Sergio Raposo – É possível, e por vários motivos. Em primeiro lugar, quanto melhor for a dieta dos animais, menor será a emissão dos gases de efeito estufa (GEE) por kg de alimento ingerido. Como o desempenho é melhor, deve-se reduzir a emissão por kg de produto produzido (kg de GEE/kg de bezerro ou kg de GEE/kg de carne).

Além disso, com uma maior produção por animal, é possível um rebanho menor para produzir a mesma demanda de carne. Também é possível reduzir a emissão geral da pecuária, reduzindo animais que perdem peso na seca, evitando que novilhas atrasem para entrar em reprodução, e reduzindo o número de vacas vazias ao aumentar o índice de fertilidade, por exemplo.

AgriBrasilis – Sistemas mais intensificados de produção produzem menos metano por kg de carne produzido?

Sergio Raposo – De forma geral, a tendência é essa, mas cada caso deve ser avaliado individualmente, pois se deve avaliar o todo.

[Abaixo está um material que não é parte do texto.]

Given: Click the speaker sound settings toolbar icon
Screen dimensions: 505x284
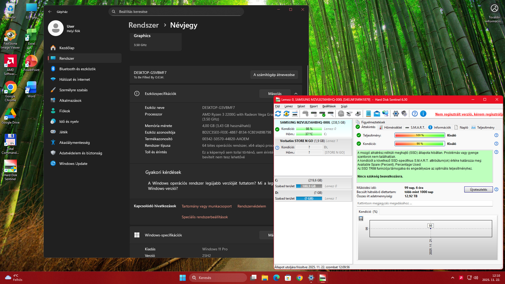Looking at the screenshot, I should click(x=404, y=114).
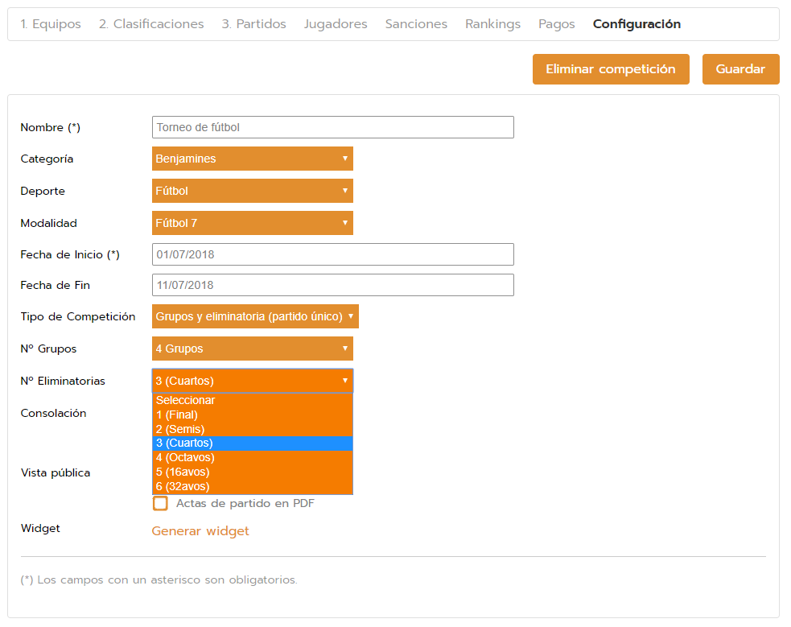Expand the Nº Grupos dropdown
This screenshot has width=791, height=627.
[x=252, y=349]
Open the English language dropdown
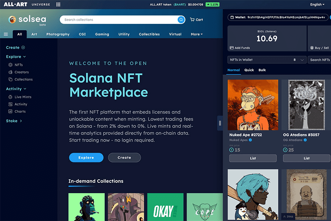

Há sistemas muito intensificados que, considerando as emissões associadas à adubação, à energia da irrigação, etc., podem ter uma intensidade de emissão (kg de GEE/kg de carne) maiores do que sistemas de intensificação intermediária.

AgriBrasilis – Qual o nível de práticas de BEA adotados pela indústria?

Sergio Raposo – Não tenho informações exatas, mas nossa indústria frigorífica é bastante tecnificada, particularmente no caso dos grandes, que abatem a maioria dos animais. Nossa indústria também é bem regulada pelo MAPA, com boas normas e fiscalização. Além disso, é de interesse econômico dar conforto aos animais antes do abate (veja o caso que comentei do pH da carne).